Thus displayed, it is plain that the only statutory obligation an insurer has if it either rejects or pays only a portion of a claim is an itemized specification of each item the insurer has reduced, omitted, or declined to pay and such additional information as the insurer desires the claimant to consider. See § 627.736(4)(b). However, if an insurer has commenced payment of a "treating physician" (not just any doctor), and during the course of treatment desires to cease compensating that physician, the insurer must obtain a bona fide and valid medical report stating that the treatment is not RRN. A moment's reflection exhibits the intuitive justification for the distinction. Withdrawal by an insurer of financial support for treatment underway can be a more nuanced, controversial, and disruptive action than a pretreatment coverage denial or partial payment of a particular bill. See Mark K. Delegal & Allison P. Pittman, Florida No-Fault Insurance Reform: A Step in the Right Direction, 29 Fla. St. U. L. Rev. 1031, 1044-45 (2002). In our case, the treatment was long since completed. A plain reading of section 627.736(7)(a) demonstrates it does not apply.

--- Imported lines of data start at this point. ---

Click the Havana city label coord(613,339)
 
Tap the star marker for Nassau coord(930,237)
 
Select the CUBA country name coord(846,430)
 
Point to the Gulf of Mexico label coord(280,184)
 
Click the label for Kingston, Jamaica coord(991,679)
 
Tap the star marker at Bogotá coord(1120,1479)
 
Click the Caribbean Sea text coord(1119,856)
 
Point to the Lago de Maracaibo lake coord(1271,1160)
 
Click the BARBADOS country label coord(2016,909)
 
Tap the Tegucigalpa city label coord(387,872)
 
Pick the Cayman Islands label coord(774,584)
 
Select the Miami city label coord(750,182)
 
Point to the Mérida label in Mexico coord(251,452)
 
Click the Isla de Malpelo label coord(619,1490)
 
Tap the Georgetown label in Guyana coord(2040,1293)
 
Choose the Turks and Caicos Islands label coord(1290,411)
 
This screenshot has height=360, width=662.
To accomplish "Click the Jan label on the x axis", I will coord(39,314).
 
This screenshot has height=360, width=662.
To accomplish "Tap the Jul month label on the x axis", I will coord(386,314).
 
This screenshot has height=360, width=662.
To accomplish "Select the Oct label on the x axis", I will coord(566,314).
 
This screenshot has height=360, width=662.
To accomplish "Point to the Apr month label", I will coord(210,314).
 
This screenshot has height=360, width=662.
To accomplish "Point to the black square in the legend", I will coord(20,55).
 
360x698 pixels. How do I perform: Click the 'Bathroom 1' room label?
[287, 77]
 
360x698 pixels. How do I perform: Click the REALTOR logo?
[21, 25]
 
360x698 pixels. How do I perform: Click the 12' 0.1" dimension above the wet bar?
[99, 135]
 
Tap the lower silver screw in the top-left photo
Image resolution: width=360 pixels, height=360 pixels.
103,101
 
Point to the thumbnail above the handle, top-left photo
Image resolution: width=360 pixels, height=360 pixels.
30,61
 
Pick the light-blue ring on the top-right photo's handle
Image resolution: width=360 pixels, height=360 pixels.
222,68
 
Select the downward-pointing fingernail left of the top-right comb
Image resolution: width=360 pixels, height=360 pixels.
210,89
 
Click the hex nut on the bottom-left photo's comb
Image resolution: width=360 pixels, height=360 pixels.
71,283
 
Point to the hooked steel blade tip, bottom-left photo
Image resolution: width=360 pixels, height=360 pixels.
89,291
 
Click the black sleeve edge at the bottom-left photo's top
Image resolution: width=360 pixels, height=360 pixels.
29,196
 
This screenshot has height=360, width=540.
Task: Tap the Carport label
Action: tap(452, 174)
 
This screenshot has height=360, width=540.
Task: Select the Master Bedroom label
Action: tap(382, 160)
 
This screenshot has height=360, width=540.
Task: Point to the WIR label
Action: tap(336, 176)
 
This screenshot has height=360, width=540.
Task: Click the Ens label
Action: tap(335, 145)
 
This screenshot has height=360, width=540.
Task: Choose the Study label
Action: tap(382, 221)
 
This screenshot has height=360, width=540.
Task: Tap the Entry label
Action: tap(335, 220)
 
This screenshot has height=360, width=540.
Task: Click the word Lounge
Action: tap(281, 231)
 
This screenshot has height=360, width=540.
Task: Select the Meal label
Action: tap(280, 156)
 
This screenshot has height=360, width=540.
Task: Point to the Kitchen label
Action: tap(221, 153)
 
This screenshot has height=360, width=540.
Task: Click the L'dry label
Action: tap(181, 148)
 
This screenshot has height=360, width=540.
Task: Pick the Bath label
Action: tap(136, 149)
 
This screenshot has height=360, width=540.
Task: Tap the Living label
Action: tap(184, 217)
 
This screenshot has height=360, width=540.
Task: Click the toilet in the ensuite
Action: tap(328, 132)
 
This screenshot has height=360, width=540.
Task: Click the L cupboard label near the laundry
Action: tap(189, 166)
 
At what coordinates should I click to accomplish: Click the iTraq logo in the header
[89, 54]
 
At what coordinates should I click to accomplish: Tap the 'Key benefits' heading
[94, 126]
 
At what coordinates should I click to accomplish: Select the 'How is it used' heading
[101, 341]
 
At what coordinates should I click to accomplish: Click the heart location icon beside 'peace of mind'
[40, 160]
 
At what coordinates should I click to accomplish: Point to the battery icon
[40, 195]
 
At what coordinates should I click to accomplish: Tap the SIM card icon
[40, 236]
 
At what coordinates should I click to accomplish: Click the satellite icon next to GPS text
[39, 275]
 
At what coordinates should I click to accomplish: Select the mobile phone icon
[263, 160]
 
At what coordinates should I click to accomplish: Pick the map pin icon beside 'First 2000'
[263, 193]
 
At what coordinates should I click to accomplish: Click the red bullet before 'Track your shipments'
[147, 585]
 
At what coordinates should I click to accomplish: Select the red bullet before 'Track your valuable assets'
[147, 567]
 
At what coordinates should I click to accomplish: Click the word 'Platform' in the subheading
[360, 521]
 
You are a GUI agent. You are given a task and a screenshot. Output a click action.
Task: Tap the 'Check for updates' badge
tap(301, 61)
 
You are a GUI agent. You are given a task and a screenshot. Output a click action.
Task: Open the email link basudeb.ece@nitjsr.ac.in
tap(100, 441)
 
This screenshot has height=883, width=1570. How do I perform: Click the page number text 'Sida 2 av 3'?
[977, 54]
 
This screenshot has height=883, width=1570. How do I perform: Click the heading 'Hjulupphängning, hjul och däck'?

In granting Dr. Cereceda's motion for summary judgment, the county court unfortunately placed substantial reliance on some regrettably imprecise language in an earlier case issued by this Court, United Automobile Insurance Co. v. Viles, 726 So.2d 320 (Fla. 3d DCA 1998). In Viles, as in the instant case, an insured filed suit seeking PIP benefits for injuries sustained in a car accident. Viles' insurance carrier, United Auto, defended on the ground the chiropractic bills in question were fraudulent and not reasonably related to the accident. However, unlike in our case, United Auto paid $1100 to Viles before refusing payment of the remaining bills. Id. at 320. The county court found that Viles was entitled to a full recovery because United Auto failed to obtain a physician's report prior to denying payment. The county court then certified the following question to us:

In any claim for personal injury protection benefits in which the insurance carrier has withdrawn, reduced benefits or denied further...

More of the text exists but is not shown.